For more than four billion years, the continents were biologically empty. Exposed rock surfaces, subjected to ultraviolet radiation at intensities far higher than today and lacking the buffering chemistry of any soil, offered no foothold for complex multicellular life. By the close of the Devonian period, roughly 359 million years ago, those same continents were clothed in forests, rooted in meters of biologically generated soil, and inhabited by arthropods, arachnids, and the earliest limbed vertebrates. The transformation took little more than 100 million years.

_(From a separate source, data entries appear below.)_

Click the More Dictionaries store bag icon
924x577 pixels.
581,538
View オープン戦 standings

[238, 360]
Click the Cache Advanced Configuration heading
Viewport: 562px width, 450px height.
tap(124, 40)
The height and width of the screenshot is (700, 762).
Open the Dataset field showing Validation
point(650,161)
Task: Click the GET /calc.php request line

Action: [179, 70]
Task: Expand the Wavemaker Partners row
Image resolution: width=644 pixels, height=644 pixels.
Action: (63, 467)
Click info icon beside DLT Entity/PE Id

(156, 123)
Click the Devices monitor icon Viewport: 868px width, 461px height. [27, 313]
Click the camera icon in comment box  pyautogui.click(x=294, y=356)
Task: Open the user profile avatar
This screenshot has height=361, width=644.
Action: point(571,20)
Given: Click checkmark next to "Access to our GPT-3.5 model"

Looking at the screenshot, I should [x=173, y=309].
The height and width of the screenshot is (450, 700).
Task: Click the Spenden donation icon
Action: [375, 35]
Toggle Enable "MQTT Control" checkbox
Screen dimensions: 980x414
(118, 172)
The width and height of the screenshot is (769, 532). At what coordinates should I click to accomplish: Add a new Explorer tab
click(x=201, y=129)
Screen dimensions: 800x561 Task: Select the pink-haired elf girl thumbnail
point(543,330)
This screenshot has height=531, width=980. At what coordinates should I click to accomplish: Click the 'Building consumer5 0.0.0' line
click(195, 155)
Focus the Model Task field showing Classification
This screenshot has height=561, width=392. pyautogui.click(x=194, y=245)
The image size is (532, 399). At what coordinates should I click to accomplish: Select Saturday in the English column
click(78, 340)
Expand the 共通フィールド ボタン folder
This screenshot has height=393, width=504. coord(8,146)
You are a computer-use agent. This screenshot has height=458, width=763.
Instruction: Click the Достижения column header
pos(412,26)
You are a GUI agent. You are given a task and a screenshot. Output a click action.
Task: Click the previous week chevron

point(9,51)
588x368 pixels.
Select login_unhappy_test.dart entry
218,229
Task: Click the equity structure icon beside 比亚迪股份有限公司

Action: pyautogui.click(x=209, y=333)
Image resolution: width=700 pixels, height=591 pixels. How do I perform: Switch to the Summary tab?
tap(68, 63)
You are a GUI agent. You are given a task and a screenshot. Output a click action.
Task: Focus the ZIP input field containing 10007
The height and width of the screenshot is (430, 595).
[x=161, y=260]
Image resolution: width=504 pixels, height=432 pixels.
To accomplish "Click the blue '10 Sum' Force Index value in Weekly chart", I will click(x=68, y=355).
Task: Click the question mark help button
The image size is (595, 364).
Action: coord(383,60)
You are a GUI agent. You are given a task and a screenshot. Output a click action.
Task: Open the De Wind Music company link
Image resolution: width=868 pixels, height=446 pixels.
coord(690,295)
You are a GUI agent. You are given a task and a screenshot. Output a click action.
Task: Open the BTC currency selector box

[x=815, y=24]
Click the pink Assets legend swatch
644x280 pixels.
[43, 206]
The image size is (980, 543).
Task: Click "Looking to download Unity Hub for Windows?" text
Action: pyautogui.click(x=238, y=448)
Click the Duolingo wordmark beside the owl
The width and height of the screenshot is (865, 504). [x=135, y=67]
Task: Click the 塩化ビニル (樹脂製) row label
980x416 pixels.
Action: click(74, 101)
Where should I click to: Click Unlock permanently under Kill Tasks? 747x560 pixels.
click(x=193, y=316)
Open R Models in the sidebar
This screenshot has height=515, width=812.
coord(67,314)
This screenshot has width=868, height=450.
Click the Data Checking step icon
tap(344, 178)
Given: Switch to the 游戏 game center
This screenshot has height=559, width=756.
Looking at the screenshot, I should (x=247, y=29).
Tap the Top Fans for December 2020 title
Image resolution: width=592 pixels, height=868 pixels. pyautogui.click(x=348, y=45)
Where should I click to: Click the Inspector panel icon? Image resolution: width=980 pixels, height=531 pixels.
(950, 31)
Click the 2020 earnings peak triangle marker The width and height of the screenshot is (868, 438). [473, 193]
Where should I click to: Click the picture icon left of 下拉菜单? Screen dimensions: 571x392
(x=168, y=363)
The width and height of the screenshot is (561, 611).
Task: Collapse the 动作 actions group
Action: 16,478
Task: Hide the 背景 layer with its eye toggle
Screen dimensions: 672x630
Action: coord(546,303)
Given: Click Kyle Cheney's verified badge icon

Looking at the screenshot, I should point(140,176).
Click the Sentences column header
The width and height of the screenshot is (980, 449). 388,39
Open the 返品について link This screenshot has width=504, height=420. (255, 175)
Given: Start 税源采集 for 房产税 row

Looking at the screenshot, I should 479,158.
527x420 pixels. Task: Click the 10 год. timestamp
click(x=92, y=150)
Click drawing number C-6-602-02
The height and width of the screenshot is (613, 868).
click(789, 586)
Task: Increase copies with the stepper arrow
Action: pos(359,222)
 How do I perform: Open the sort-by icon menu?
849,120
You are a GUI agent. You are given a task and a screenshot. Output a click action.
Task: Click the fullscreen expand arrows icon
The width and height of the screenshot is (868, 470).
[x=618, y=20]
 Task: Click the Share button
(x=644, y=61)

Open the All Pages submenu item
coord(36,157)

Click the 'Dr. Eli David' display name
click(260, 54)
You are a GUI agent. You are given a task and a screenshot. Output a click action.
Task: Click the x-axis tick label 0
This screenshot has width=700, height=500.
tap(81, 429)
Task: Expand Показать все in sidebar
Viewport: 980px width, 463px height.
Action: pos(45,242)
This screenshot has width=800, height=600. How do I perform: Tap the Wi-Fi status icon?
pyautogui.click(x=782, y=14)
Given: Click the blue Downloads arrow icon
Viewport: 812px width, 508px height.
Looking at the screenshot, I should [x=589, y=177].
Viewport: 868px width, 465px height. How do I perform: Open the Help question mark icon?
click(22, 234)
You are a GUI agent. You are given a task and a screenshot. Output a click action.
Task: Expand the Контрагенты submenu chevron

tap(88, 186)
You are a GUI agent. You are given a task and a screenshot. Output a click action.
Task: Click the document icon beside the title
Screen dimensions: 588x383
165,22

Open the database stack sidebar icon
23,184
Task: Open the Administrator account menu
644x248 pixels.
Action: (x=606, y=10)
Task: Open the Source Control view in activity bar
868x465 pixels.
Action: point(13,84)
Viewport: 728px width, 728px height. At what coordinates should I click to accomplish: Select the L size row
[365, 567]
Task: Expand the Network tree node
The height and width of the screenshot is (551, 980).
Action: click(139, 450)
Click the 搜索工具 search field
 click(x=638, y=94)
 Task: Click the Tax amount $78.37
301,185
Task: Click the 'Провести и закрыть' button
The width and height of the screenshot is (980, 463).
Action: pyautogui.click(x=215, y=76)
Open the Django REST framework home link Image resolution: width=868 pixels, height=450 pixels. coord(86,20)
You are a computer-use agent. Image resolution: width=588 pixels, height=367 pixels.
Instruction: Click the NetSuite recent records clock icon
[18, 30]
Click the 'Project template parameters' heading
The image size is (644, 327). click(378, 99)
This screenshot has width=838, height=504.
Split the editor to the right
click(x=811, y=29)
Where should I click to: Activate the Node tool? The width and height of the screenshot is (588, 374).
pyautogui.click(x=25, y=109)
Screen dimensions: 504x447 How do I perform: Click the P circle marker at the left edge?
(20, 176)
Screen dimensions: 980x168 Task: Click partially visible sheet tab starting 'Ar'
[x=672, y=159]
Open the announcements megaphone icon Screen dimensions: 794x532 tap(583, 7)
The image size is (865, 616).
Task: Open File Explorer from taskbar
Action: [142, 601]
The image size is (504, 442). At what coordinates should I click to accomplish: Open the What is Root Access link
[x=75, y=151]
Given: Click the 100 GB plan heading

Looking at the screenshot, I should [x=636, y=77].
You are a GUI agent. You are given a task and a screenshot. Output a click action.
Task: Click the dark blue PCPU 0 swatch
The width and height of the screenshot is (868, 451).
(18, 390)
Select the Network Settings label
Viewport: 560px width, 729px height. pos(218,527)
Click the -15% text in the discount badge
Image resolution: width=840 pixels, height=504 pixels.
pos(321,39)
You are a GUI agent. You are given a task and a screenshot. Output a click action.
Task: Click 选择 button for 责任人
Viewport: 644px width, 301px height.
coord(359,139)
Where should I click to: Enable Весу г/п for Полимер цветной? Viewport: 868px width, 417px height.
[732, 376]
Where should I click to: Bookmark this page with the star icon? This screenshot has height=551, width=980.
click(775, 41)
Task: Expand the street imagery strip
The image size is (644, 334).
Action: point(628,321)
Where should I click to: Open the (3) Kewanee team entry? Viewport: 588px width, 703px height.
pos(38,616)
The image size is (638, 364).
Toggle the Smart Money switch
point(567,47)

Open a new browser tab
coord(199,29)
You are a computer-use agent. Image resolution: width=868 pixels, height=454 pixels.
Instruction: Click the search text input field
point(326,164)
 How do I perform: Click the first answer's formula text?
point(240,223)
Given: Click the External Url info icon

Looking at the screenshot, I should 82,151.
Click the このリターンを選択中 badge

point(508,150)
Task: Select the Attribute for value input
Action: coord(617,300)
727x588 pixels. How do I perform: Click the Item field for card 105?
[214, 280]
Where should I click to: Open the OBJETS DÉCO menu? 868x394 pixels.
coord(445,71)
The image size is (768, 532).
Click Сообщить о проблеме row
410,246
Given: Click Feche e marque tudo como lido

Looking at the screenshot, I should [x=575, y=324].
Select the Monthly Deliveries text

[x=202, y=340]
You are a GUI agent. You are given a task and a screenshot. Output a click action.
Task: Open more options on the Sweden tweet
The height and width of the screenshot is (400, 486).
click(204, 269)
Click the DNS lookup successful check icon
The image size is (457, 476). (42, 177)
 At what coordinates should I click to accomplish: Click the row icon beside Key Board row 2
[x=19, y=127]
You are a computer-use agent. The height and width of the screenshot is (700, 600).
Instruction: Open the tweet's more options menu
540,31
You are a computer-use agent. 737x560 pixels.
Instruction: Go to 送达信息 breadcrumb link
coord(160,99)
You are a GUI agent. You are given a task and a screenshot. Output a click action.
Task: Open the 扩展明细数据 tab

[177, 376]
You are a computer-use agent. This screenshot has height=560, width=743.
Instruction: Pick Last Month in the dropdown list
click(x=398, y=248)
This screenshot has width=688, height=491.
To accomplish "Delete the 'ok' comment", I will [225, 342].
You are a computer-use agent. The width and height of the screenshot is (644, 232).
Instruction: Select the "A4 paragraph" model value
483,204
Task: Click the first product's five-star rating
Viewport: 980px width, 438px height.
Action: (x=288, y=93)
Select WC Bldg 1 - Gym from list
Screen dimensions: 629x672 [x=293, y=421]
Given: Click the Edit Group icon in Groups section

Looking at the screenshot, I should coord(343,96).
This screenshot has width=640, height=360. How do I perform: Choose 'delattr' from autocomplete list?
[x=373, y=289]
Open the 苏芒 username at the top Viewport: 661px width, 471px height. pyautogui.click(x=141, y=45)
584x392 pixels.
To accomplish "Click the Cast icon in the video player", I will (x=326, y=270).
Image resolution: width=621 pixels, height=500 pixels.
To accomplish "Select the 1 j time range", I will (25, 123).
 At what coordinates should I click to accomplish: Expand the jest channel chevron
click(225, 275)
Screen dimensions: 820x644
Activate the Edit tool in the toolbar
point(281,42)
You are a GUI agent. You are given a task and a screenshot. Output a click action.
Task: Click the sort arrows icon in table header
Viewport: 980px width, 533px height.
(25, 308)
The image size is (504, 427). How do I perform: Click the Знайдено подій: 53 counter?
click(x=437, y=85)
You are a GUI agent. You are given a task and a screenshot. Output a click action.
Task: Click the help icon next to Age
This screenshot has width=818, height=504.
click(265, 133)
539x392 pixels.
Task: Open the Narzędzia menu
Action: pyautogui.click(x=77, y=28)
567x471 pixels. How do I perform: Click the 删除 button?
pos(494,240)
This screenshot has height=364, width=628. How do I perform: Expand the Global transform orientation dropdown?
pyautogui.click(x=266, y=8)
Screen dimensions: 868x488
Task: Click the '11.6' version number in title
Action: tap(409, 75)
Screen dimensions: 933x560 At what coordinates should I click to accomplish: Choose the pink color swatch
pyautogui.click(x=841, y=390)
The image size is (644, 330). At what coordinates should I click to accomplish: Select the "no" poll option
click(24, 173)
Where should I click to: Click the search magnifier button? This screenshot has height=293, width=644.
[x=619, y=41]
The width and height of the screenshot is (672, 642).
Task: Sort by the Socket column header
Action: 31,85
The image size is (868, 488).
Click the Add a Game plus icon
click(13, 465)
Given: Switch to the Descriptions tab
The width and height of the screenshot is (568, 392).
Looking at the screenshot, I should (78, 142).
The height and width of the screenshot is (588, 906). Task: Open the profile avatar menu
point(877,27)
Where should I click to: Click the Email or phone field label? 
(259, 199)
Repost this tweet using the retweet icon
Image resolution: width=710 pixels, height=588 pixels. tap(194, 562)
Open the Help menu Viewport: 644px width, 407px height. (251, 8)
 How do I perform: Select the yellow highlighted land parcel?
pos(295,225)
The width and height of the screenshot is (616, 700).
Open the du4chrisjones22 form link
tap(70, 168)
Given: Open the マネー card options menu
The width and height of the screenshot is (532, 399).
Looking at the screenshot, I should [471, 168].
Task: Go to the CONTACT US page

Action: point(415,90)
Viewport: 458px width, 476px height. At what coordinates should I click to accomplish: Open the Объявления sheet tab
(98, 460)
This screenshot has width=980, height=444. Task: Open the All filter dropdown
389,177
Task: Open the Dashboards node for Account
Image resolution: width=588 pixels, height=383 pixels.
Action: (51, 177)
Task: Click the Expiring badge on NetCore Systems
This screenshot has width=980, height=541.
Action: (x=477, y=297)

No single event in the history of life — save perhaps the origin of photosynthesis itself — restructured Earth’s surface chemistry, climate, and ecology so thoroughly as the terrestrial colonization of the Silurian and Devonian periods.4, 7

The colonization was not a single event but a prolonged, multi-lineage transition in which plants, fungi, and invertebrates each solved the fundamental physical challenges of terrestrial life more or less independently, then became increasingly entangled through ecological and evolutionary feedbacks. Understanding the sequence of that transition — which groups moved first, which barriers proved most difficult to overcome, and what the ecological consequences were — has become one of the central questions of Palaeozoic palaeontology.4, 12

The pre-colonization baseline: a barren world

In the Early Ordovician, approximately 480 million years ago, land surfaces were geologically active but biologically minimal. Microbial crusts of cyanobacteria and simple algae may have colonized damp rock surfaces and stream margins, but these communities left little macroscopic structure and generated only thin, geochemically primitive surface films rather than soil in any meaningful sense.7 The obstacles facing any organism attempting to establish a sustained terrestrial presence were severe and interrelated.

Desiccation was the most immediate problem. Aquatic organisms can rely on ambient water to maintain cell hydration; on land, water must be retained within tissues against a gradient that constantly favors evaporation. Without a waxy cuticle or equivalent impermeable outer layer, any terrestrial organism would lose water faster than it could absorb it from the substrate. Related to desiccation was the challenge of structural support: water provides buoyancy in aquatic environments, and organisms that evolved in suspension required entirely new biomechanical strategies to grow upright against gravity on land. Reproduction posed a third barrier, since many aquatic life cycles depend on water as a dispersal medium for gametes or spores, a medium unavailable on dry land. And overarching all of these challenges was ultraviolet radiation. In the absence of an ozone layer substantial enough to screen UV-B wavelengths — and evidence from Ordovician palaeoclimate suggests ozone concentrations were considerably lower before large-scale photosynthesis on land could produce the oxygen needed to sustain stratospheric ozone — surface UV exposure would have been lethal to unprotected cells.12

The first land plants: cryptospores and early embryophytes

The earliest convincing evidence for land plants is not body fossils but spores. Fossilized cryptospores — distinctive dyads and tetrads of spore-like structures enclosed in a sporopollenin-resistant wall — appear in Ordovician sediments dated to approximately 470 million years ago in present-day Gondwana, including sites in Argentina and Saudi Arabia.1, 2 Sporopollenin, the extraordinarily chemically resistant biopolymer forming the outer wall of these structures, is a hallmark of embryophyte spores and is itself an adaptation to UV exposure: it absorbs and scatters UV-B radiation far more effectively than any competing polymer available to aquatic algae. The organisms producing these early cryptospores were almost certainly bryophyte-grade — non-vascular, low-growing, resembling modern liverworts in their general organization, and dependent on moisture films for reproduction — but they represent the crossing of the single most fundamental threshold: the sustained biological colonization of terrestrial substrate.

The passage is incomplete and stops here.